The 6-year-old boy began with symptoms on July 2 and on the 18th he was transferred to a hospital in Madrid for a transplant in serious condition with cerebral edema. The transplant was performed on July 29, but he died 24 hours after the operation.
The other deceased is a 15-month-old baby from Andalusia, who was admitted at the end of June with acute gastroenteritis with a positive culture for adenovirus in a critical situation (encephalopathy and severe coagulopathy). The case required an urgent liver transplant, but died within 24 hours. Given the seriousness, the CCAES has included in the report that has updated this Thursday the case of this child who is under investigation retrospectively.

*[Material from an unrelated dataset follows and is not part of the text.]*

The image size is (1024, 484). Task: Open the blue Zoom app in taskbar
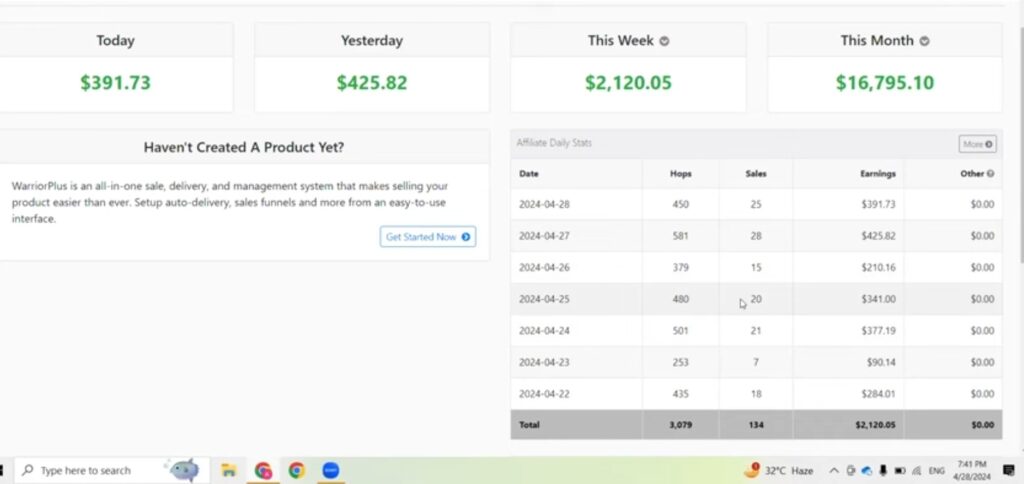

There is also a third girl who has required a transplant, a child under 3 years of age from Aragón but who now has “good clinical evolution”.
Spain has already reported 46 cases of this childhood hepatitis of unknown origin, aged between 0 and 16 years, of which 38 were less than 10 years old; Of these, three required a liver transplant, two of whom died 24 hours after the operation.

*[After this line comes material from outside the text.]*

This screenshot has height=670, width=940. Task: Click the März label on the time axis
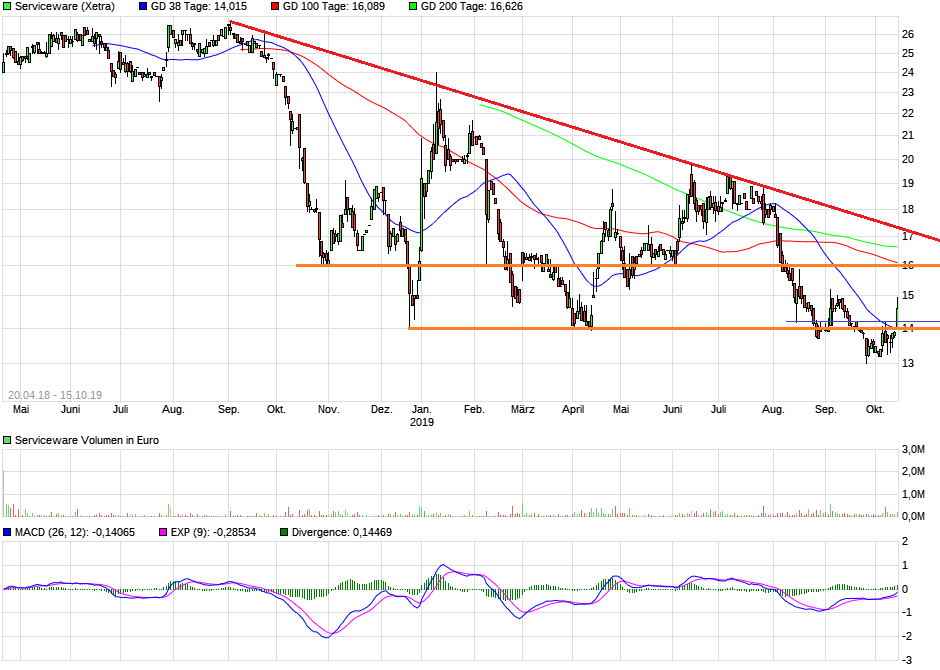522,409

Thus, since the last report “Serious acute non-AE hepatitis of unknown cause in children under 10 years of age. Situation in Spain” of June 17, Spain has added nine more cases, but the CCAES makes it clear in its update this Thursday that both the number of cases and the number of “observed transplants are within those expected according to estimates made with data from previous years.
“No increase in cases of severe hepatitis of unknown origin is observed in children aged 0 to 16 years in the period from January to May 2022 compared to the same period of the previous five years”, nor is there a “higher incidence of fulminant hepatitis in children requiring liver transplantation” compared to the estimated average for the same period between 2012 and 2021.
Last year, and the same in 2020, 8 children under the age of 16 needed a new liver; in 2019 there were six and in 2018 and 2017 there were three in both cases. The most frequently reported symptoms are malaise (26 cases; 65%), vomiting (26 cases; 59%), fever (23 cases; 58%) and abdominal pain (21 cases; 50%). Jaundice was reported in 20 cases (50%), diarrhea in 12 cases (29%), respiratory symptoms in 10 cases (25%), and rash in 9 cases (23%).
The hepatologist María Buti, one of the most renowned in Spain, last June gave eldiario.es a message of “calm, but also alert” in the face of this disease. “Progress is being made, but studies require time. It has already been identified that in some cases there is infection by adenovirus and it is a hypothesis that is being considered; in others, they have been seen to have had COVID-19 infection; and in others, the two factors together,” she noted at the time.
He also stressed that molecular biology tests are being carried out to catalog the type of adenovirus. “These investigations are not done overnight. Possible effects of foods or other frequently transmitted viruses have been ruled out and epidemiological surveys are being carried out, ”she said.